Rust is a hydrated form of ferric oxide: Fe₂O₃·xH₂O.
Rusting is an electrochemical process involving anodic oxidation of Fe and cathodic reduction of O₂.

At the anode: Fe → Fe²⁺ + 2e⁻
At the cathode: O₂ + 4H⁺ + 4e⁻ → 2H₂O
Overall reaction (in acidic medium): 2Fe + O₂ + 4H⁺ → 2Fe²⁺ + 2H₂O
Fe²⁺ gets further oxidised to Fe³⁺ and forms rust.

Moisture (H₂O), O₂, CO₂, and acidic conditions accelerate corrosion.
Corrosion is prevented by:
- Barrier protection (painting, greasing)
- Alloying (e.g., stainless steel)
- Galvanisation (coating with zinc)
- Cathodic protection

Full Notes

Definition of Corrosion

Corrosion is a natural process where metals deteriorate due to chemical reactions with their environment. It typically involves the oxidation of metals by air (oxygen) and moisture (water), leading to the formation of oxides and other compounds.

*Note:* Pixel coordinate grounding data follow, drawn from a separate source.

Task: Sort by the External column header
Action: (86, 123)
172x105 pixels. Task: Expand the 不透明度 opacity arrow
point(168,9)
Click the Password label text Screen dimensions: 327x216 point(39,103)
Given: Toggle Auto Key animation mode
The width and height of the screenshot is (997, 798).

A common example is the rusting of iron, which is the formation of iron oxides (like Fe₂O₃·xH₂O). Other forms include the tarnishing of silver and the green coating on copper.

Chemical Basis of Corrosion

Corrosion can be considered an electrochemical process where the metal loses electrons and gets oxidised. It involves the following:

Anode (oxidation site): The metal atoms lose electrons and form metal ions.
For iron: Fe(s) → Fe²⁺(aq) + 2e⁻
Cathode (reduction site): Oxygen is reduced by gaining electrons in the presence of hydrogen ions.
Reaction: O₂(g) + 4H⁺(aq) + 4e⁻ → 2H₂O(l)

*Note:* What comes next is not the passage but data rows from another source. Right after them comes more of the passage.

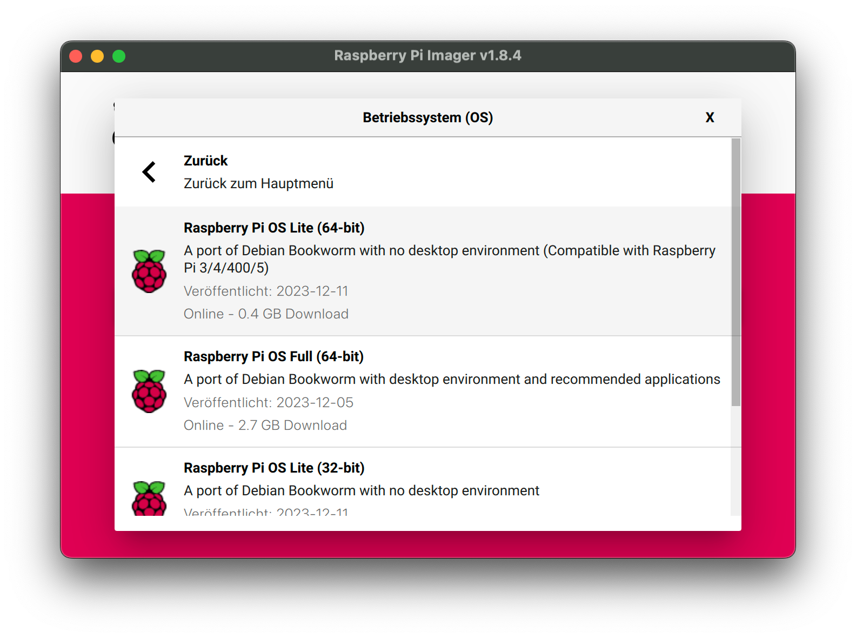
Task: Close the Betriebssystem dialog with the X
Action: 710,117
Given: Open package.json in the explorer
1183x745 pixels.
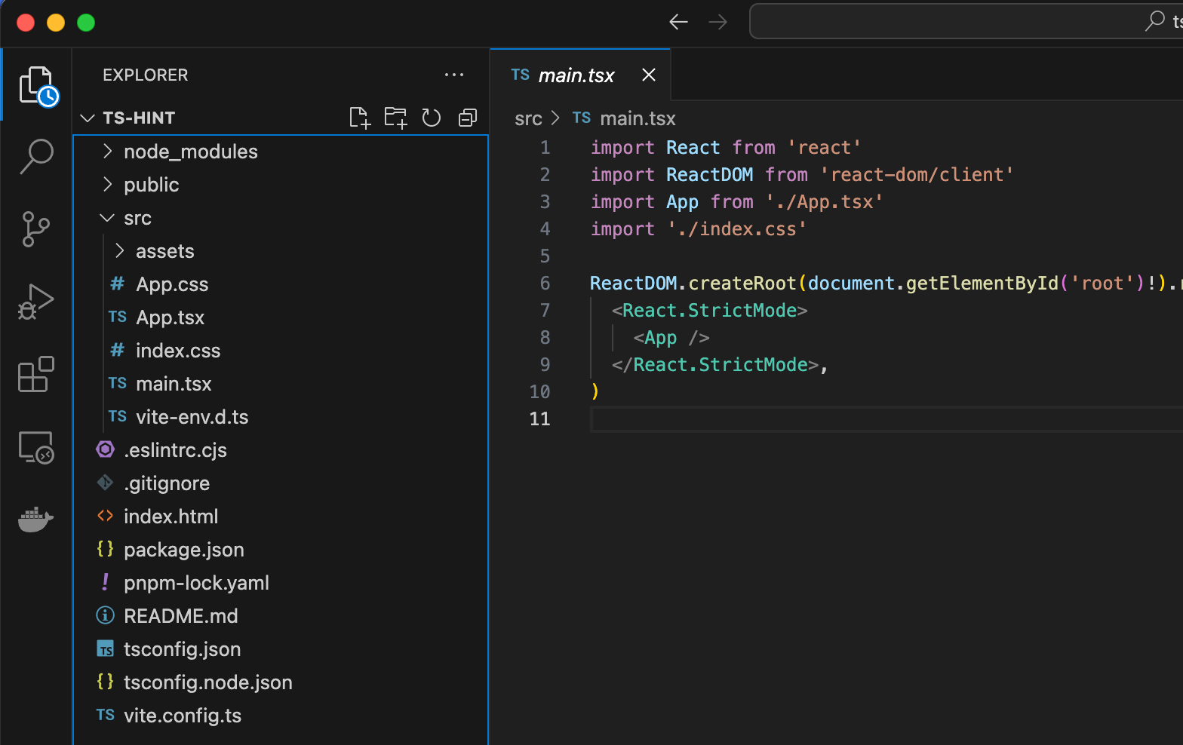Looking at the screenshot, I should [x=183, y=550].
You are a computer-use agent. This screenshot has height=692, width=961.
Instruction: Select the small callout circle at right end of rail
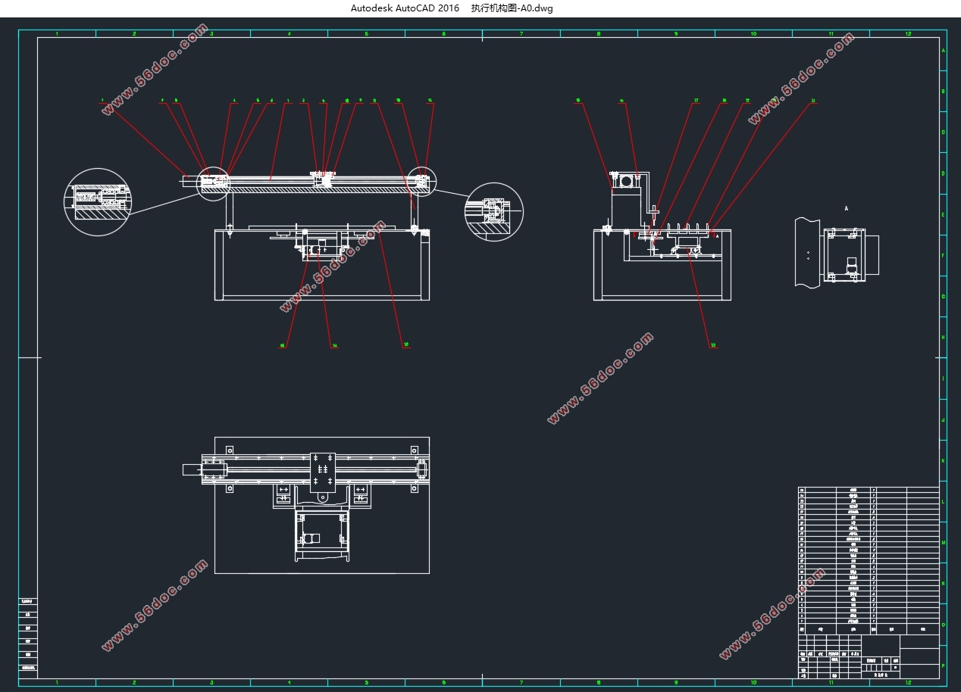(x=422, y=181)
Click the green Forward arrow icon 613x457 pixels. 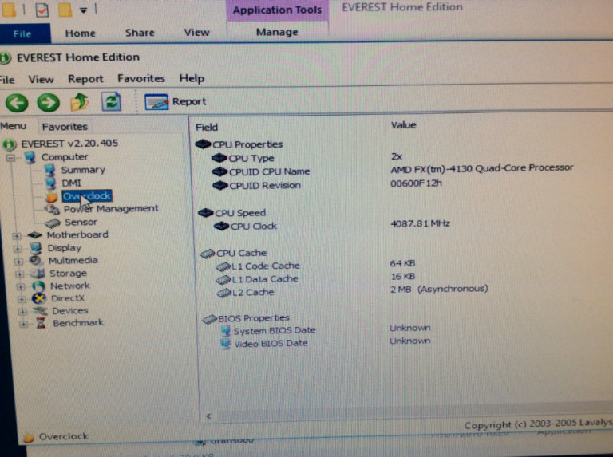coord(48,102)
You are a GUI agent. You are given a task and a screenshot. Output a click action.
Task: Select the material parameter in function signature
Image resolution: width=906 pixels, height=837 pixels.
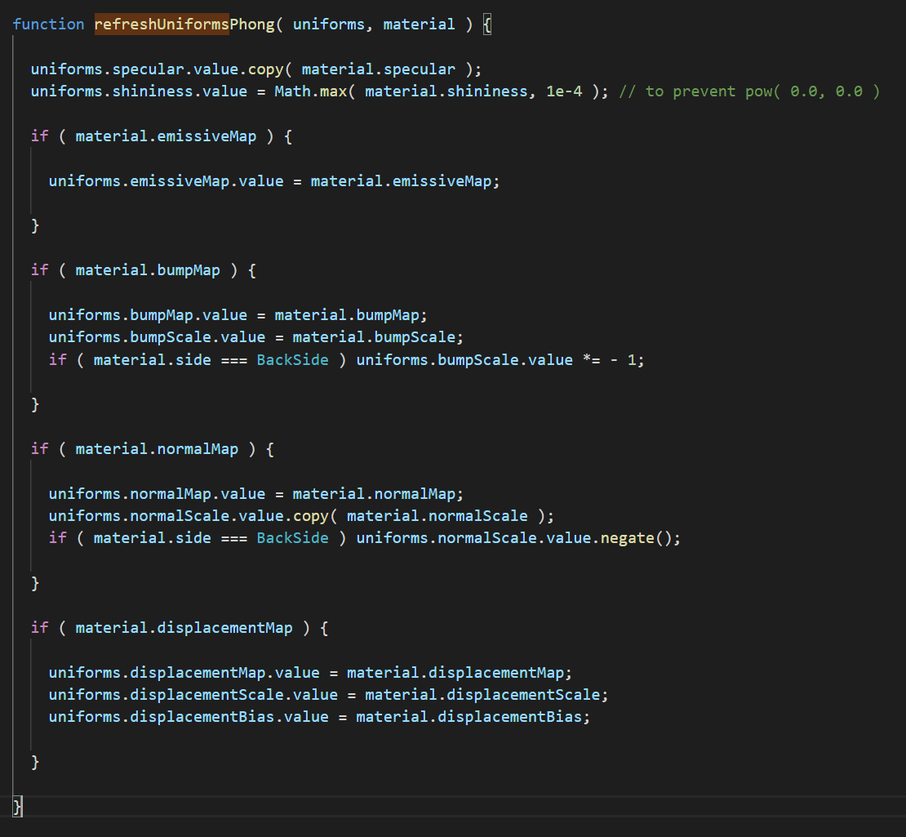(x=419, y=24)
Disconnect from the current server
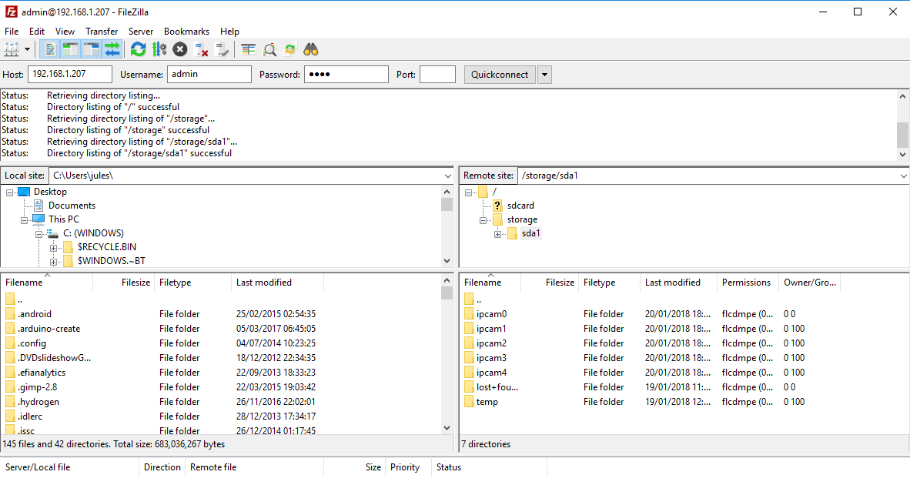 coord(202,49)
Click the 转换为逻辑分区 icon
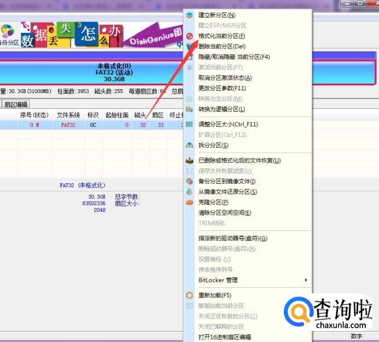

Overall redox reaction: 2Fe(s) + O₂(g) + 4H⁺(aq) → 2Fe²⁺(aq) + 2H₂O(l)

Standard electrode potentials: E°(Fe²⁺/Fe) = −0.44 V, E°(O₂/H₂O) = +1.23 V, E°(cell) = 1.67 V

Mechanism of Rust Formation

NCERT 11 Chemistry schematic showing localized anodic and cathodic areas on iron leading to Fe2+ formation and oxygen reduction, culminating in hydrated iron(III) oxide rust Fe2O3·xH2O.

At a localised anode on the iron surface: Fe(s) → Fe²⁺ + 2e⁻

Electrons flow to the cathodic site, often another area of the same surface.

At the cathode, oxygen reacts with H⁺ (from H₂CO₃ or other acids in water) and the electrons: O₂ + 4H⁺ + 4e⁻ → 2H₂O

The Fe²⁺ ions formed at the anode are further oxidised to Fe³⁺ by atmospheric oxygen, forming rust, mainly hydrated iron(III) oxide: Fe₂O₃·xH₂O.

Prevention of Corrosion

Corrosion causes severe economic losses and structural damage, so its prevention is essential. Methods include:

Barrier Protection: Coating the metal surface with paint, oil, grease, or chemicals to prevent exposure to air and moisture.
Alloying: Using metals that do not corrode easily (e.g., stainless steel).
Sacrificial Protection: Attaching a more reactive metal (like zinc or magnesium) that corrodes in place of the protected metal.
Electrochemical Protection: Using an external power source or a sacrificial anode to force the protected metal to stay in its reduced state.

Summary

Corrosion is an electrochemical process where metals oxidise in their environment.
Rusting of iron involves anodic Fe oxidation and cathodic O₂ reduction.
Acidic conditions and moisture accelerate rusting of iron.
Protection methods include barrier coatings, alloying, galvanisation, and cathodic protection.